### Written instruction 1
In the listing, rewrite the stretch from the line containing "Task: Select the playlist zoom tool" through the end of the listing, putting "Goal" in place of "Instruction" and leaving everything else the same. Omit the pictures.

Heidenbrink v. Messinger, 47744

Decision Date14 November 1950
Docket NumberNo. 47744,47744
Citation44 N.W.2d 713,241 Iowa 1188
PartiesHEIDEBRINK v. MESSINGER et al.
CourtIowa Supreme Court

Bedell & Bedell, of Spirit Lake, and Cornwall & Cornwall, of Spencer, for appellants.

Corcoran & Kennedy, of Sibley, for appellee.

SMITH, Justice.

All witnesses agree it was a clear moonlight night a little after midnight, November 14, 1948. Plaintiff with four passengers was driving his 1936 Chevrolet sedan in a southerly direction on paved Highway No. 9 about a mile north of Sibley. His motor stalled and before they got it started they were struck by defendants' car traveling in the same direction. There was a verdict and judgment for plaintiff and defendants appeal.

The sole question presented here is whether the trial court should have directed a verdict for defendants on the ground that plaintiff's car was parked (a) without a tail light and (b) on the paved portion of the highway contrary to law without any excuse shown for not parking on the shoulder.

Plaintiff's car stalled after some preliminary trouble. 'It started to spit and cut up. I put the car in second gear. That gives the motor more chance to run in gear, it speeds up faster. The engine then died and the car stopped * * * three or four feet from the black (center) line of the pavement. * * * I was the driver and my wife and Mr. Wessels were in the ffront seat. Johnny Noor and Lucille Muhlenbruch were in the back seat. * * * I went around lifted up the hood on the left hand side. * * * Mr. Noor * * * was inserting the crank and George (Wessels) was out there with a flash light shining under the hood * * *.

'We saw a car coming down the road from our rear. I started back up the road to warn the oncoming car and to see if we couldn't get a push. I was 75 to 100 feet back of my car when the oncoming car passed me. * * * and collided with my car. My car went on down the highway a short ways and then ran in the ditch * * *. My wife and Miss Muhlenbruch were in the car. The oncoming car * * * traveled 5 to 6 feet after hitting my car. My car was parked on the pavement three or four minutes before it was struck.'

The testimony of Noor and Wessels is substantially the same. Plaintiff says he tried the starter after the car stopped and before he got out to crank it. He also says his car was equipped with tail light but he didn't notice whether it was burning or not. Noor says the headlights were on but does not know whether the tail light was burning or not. 'I was never in back of the car.' Wessels' testimony is practically the same as Noor's. No witness testifies directly that the tail light was burning before the accident. Mrs. Heidebrink says the dash light was on.

### Written instruction 2
Finish out the next part of the Heidebrink v. Messinger court opinion, picking up right after its final sentence.

[Items from a dataset]
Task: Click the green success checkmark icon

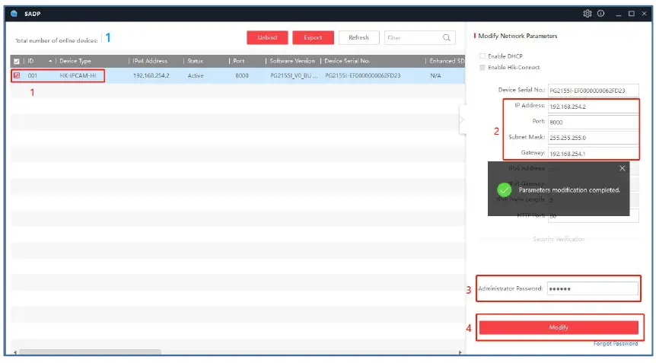Action: point(504,189)
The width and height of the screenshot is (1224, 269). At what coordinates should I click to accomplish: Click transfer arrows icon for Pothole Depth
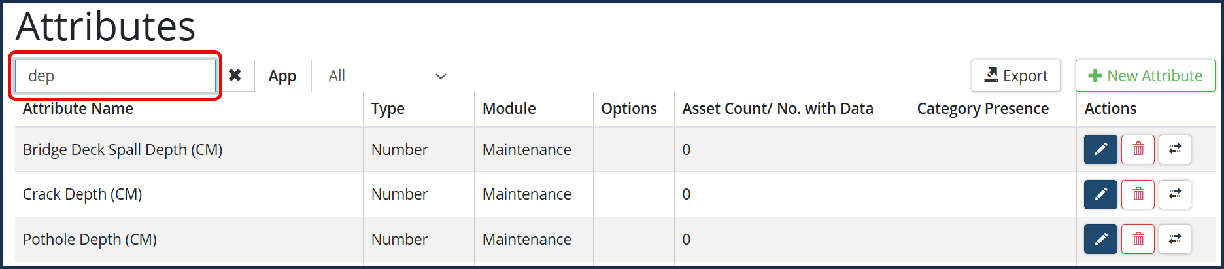coord(1174,239)
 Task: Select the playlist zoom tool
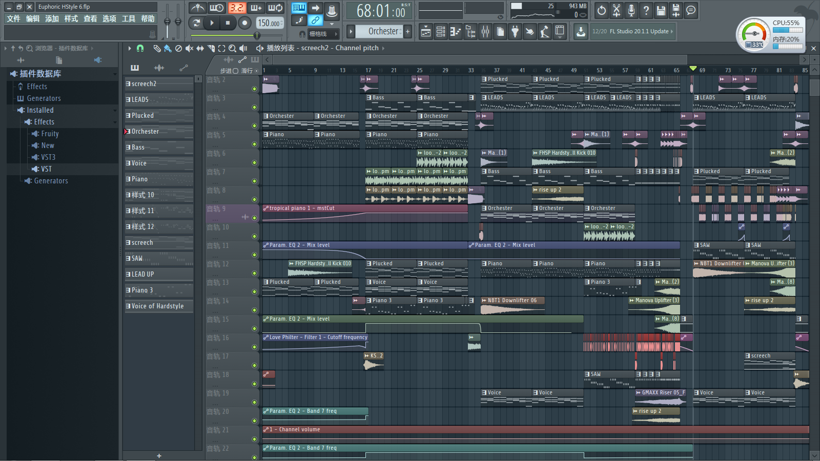(232, 48)
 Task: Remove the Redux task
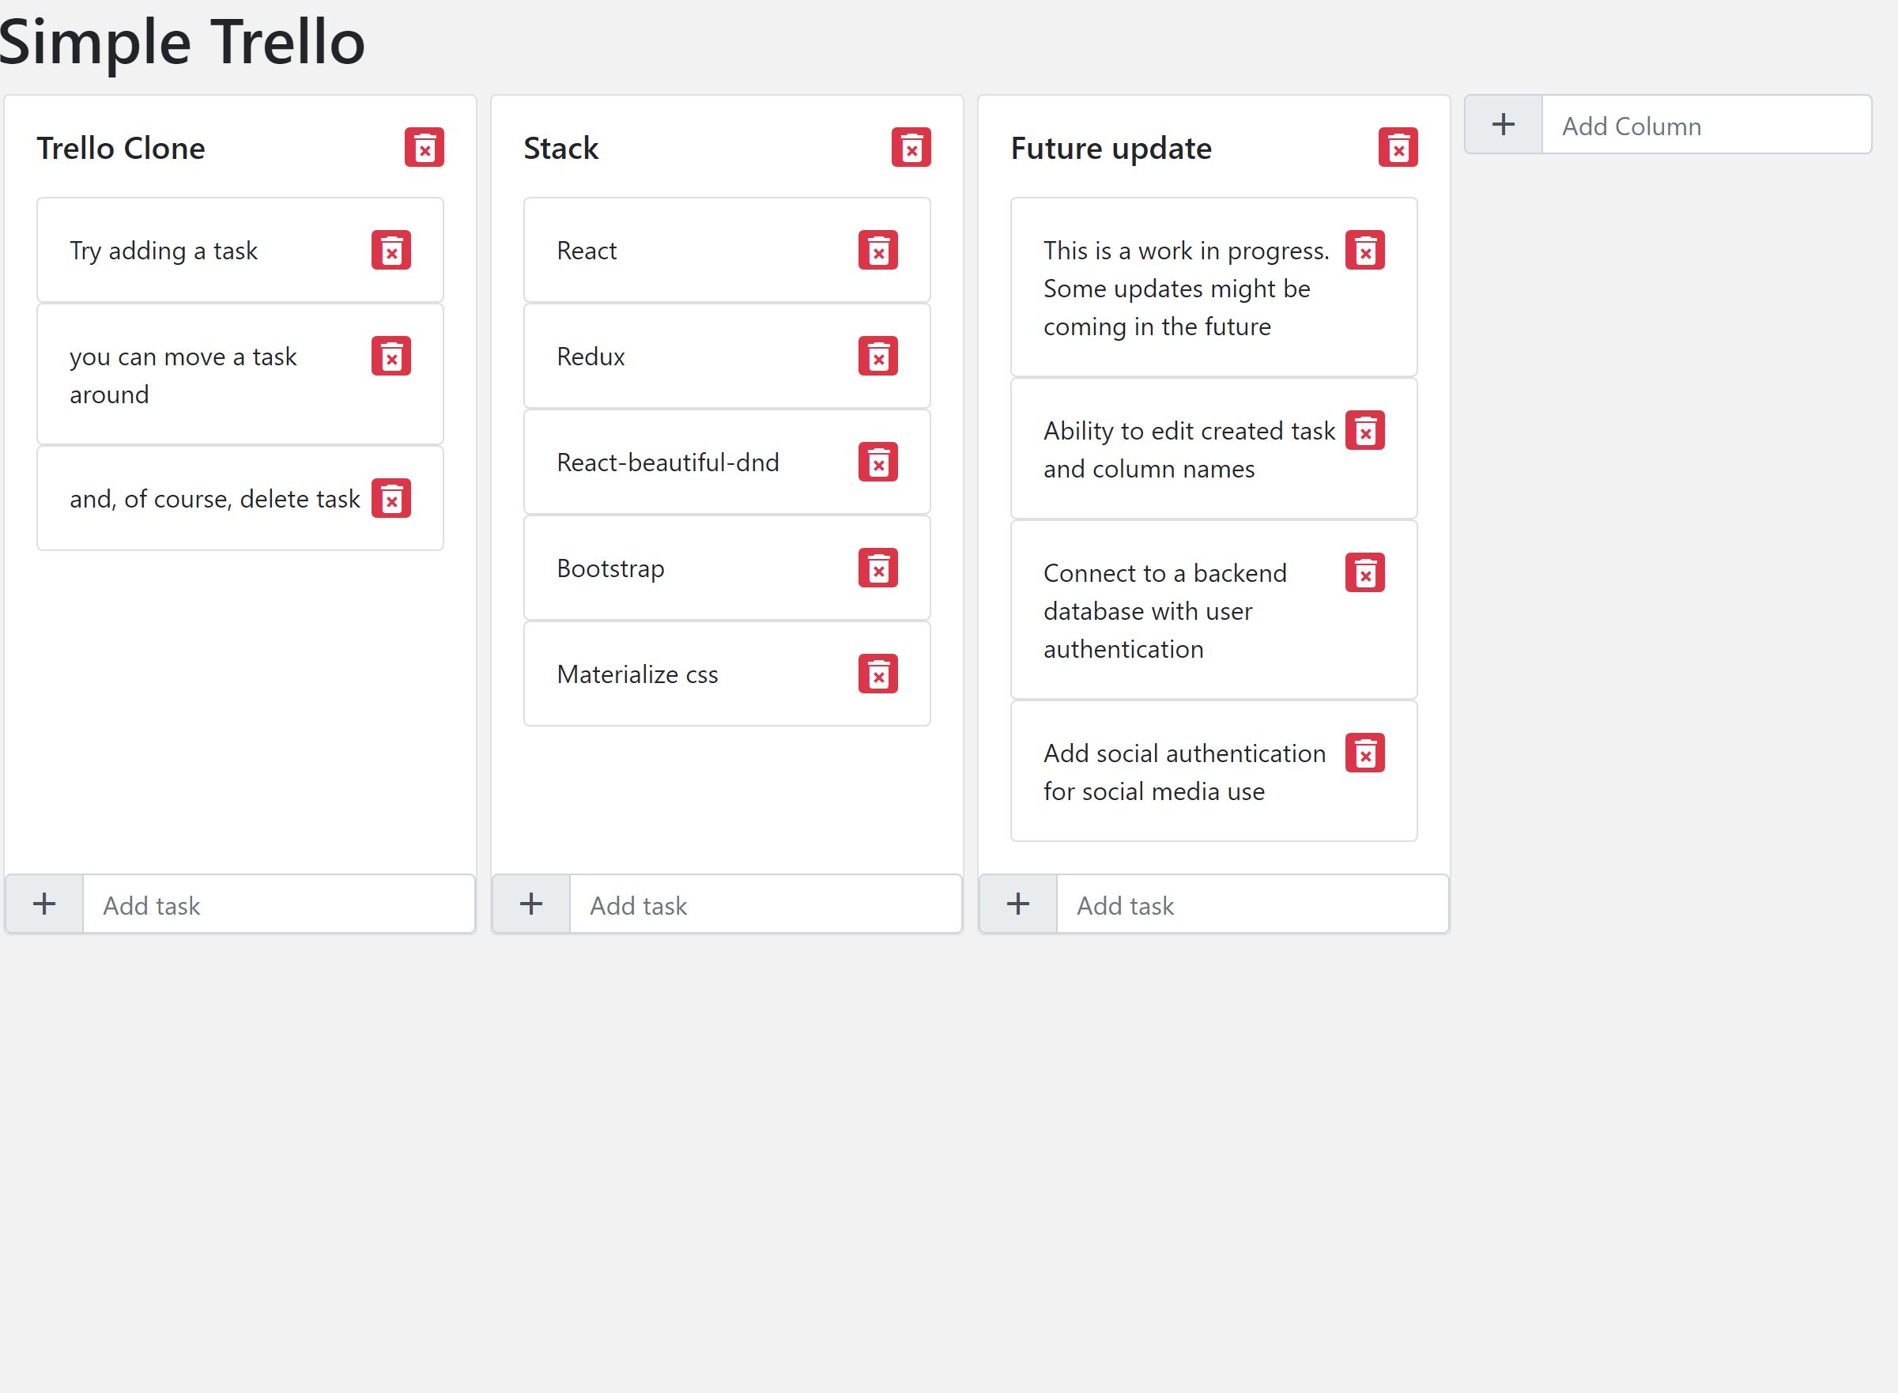coord(878,356)
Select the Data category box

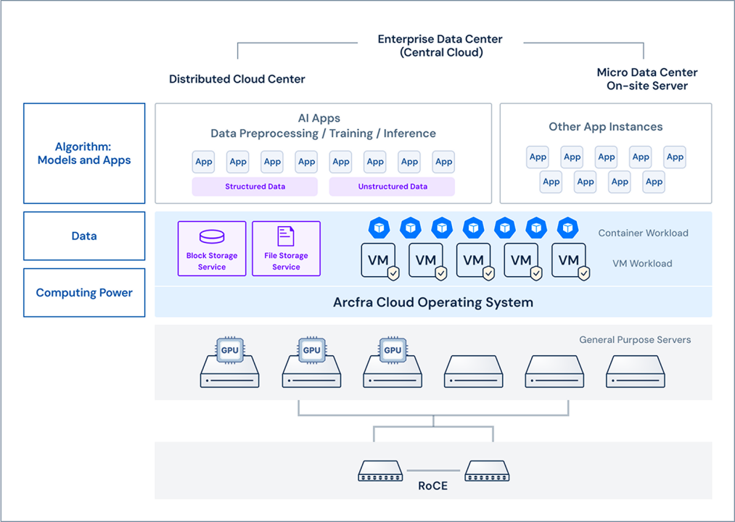84,236
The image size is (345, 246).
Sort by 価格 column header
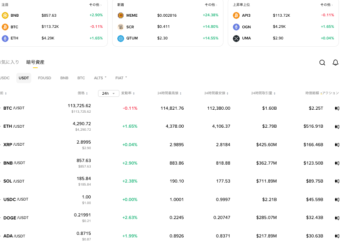[82, 93]
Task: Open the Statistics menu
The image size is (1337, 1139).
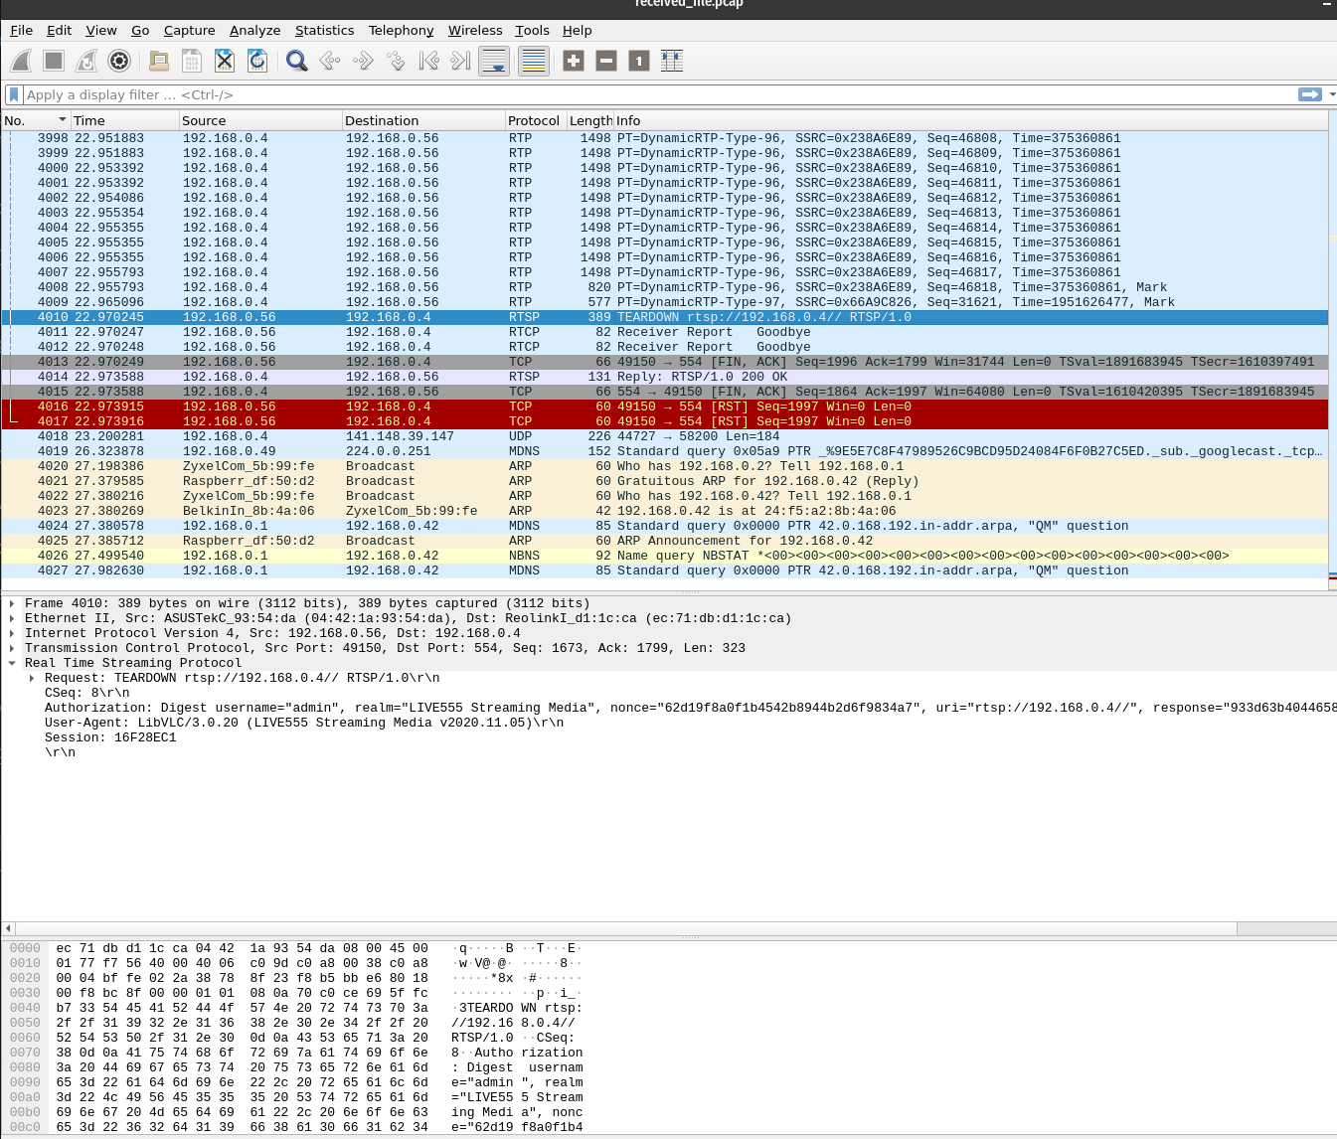Action: [324, 30]
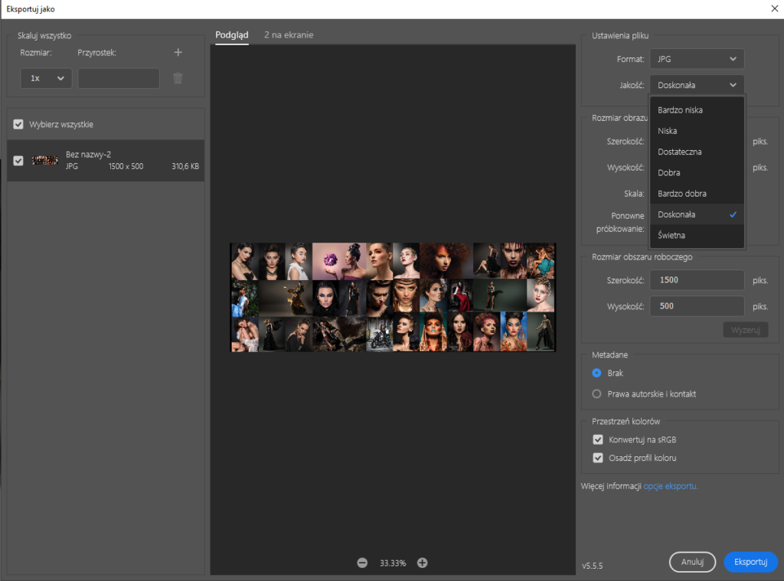Screen dimensions: 784x581
Task: Open the 1x scale size dropdown
Action: pyautogui.click(x=46, y=78)
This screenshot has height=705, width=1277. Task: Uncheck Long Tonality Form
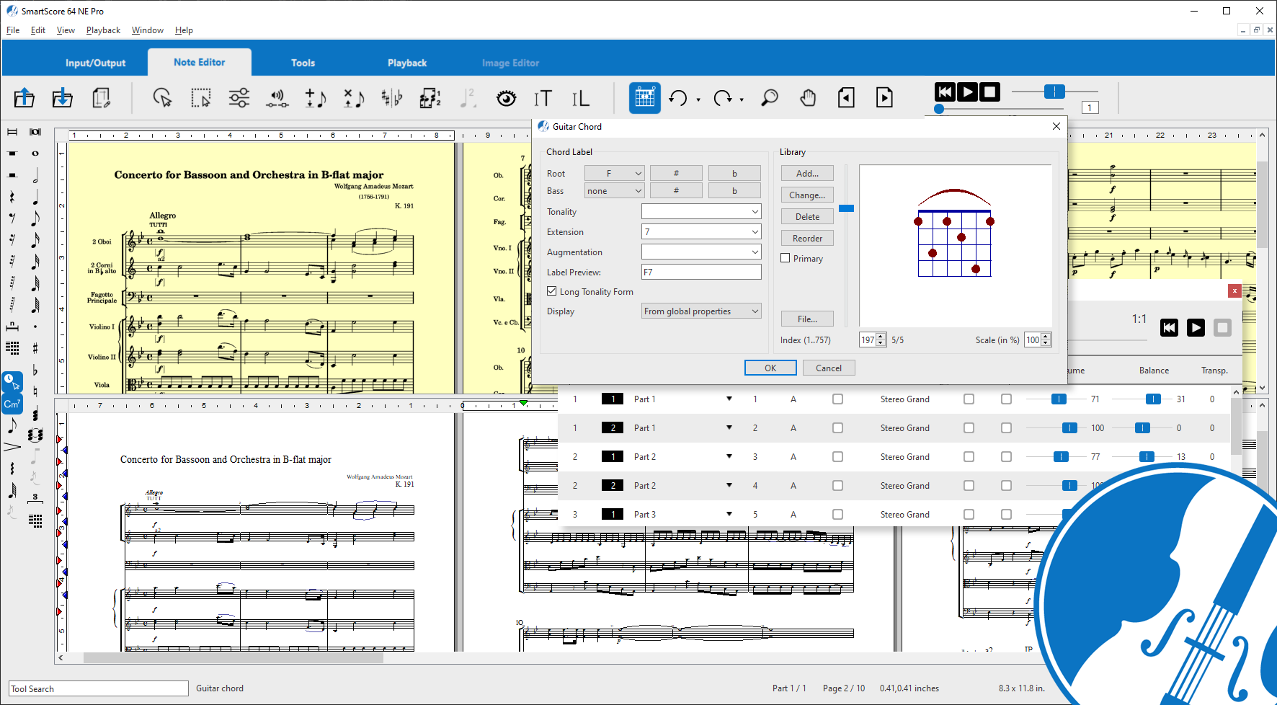point(552,291)
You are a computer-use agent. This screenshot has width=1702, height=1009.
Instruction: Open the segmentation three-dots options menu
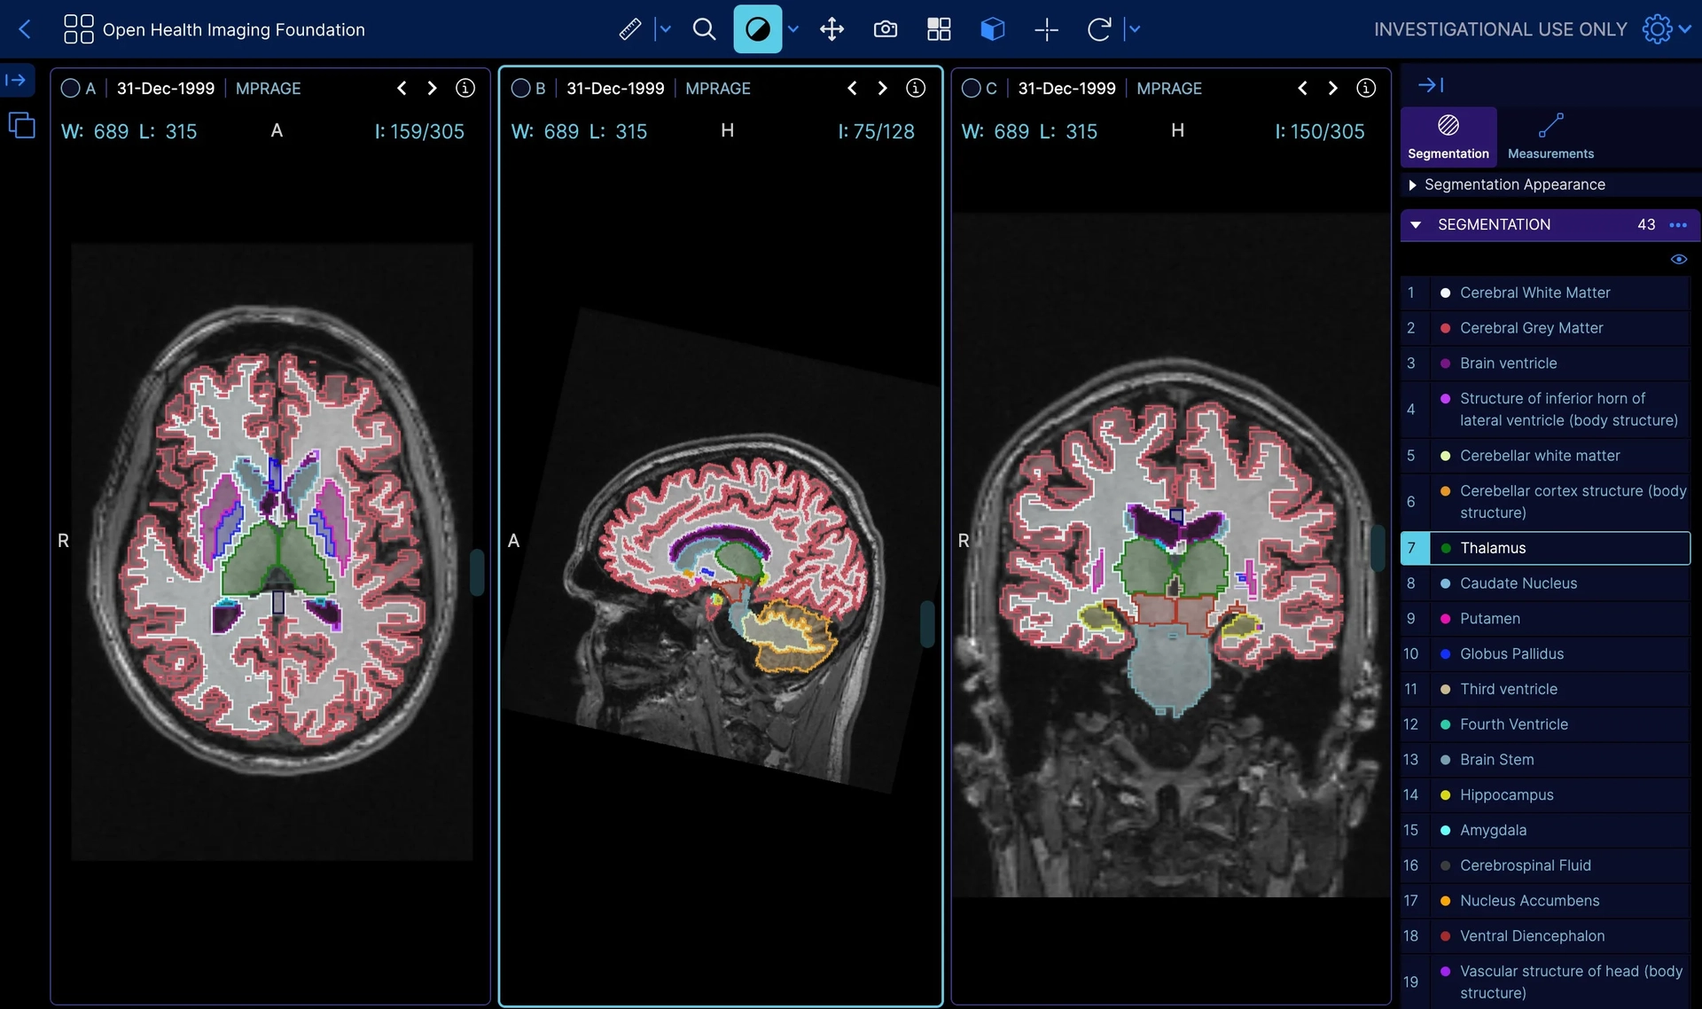coord(1677,224)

### Written response 1
 Task: Select the playlist zoom tool
(232, 48)
 Task: Remove the Redux task
coord(878,356)
Select the Data category box

84,236
The image size is (345, 246).
Sort by 価格 column header
[82, 93]
Task: Open the Statistics menu
The image size is (1337, 1139).
Action: [324, 30]
Screen dimensions: 784x581
Task: Open the 1x scale size dropdown
Action: pyautogui.click(x=46, y=78)
This screenshot has height=705, width=1277. Task: Uncheck Long Tonality Form
point(552,291)
You are a computer-use agent. This screenshot has width=1702, height=1009.
Goal: Open the segmentation three-dots options menu
coord(1677,224)

### Written response 2
Defendant, who was alone, testifies (on direct examination): 'I didn't see any tail light nor any other lights on that car.' But he becomes more aggressive on cross-examination: 'I can say positively there were no lights on the Heidebrink car and there was no person coming up the paved highway.' He explains however he was coming around a left curve, that there was another car coming toward him with lights shining in his face and he was watching the black line in the pavement. Plaintiff and Noor both testify no car passed from the time plaintiff's car stopped until after the accident.

Testimony as to the speed of the Messinger car varied from '55 to 60,' 'about 60,' and '60 to 70 miles per hour.' Plaintiff says it did not slow down before the collision. Both plaintiff and Noor estimate defendants' car was about a quarter of a mile away when they first saw it. Noor says 'you could see down the highway a good quarter of a mile * * * in either direction.' All witnesses agree the pavement was dry and there was no rain or snow or ice.

Defendant Verle Messinger had been hunting ducks in the afternoon and was on the way from his home at Spirit Lake to Sioux Falls, S. D., expecting to meet a man there at 5:30 A.M. for further hunting. He had left Spirit Lake 'around a quarter of twelve' and 'planned to spend the night in Sioux Falls.' He had a duck boat on top of his car with decoys in it.

Of course we are presenting the evidence favorable to plaintiff since we are to determine whether verdict should have been directed against him.

I. Was there evidence tending to show plaintiff's tail light was lit? There was affirmative testimony that his car was equipped with legal tail light, that the car was in good state of repair, having come from the repair shop two or three days earlier and that the headlights and dash lights were burning.

This made a prima facie case, perhaps as good a one as nine out of ten drivers could make after being crashed into from behind, if suddenly accused of having no tail light burning. Would the case have been any stronger had there been direct testimony that the light was functioning properly 'at sometime not more than a few days prior to the accident'? Defendants in argument seem to concede that...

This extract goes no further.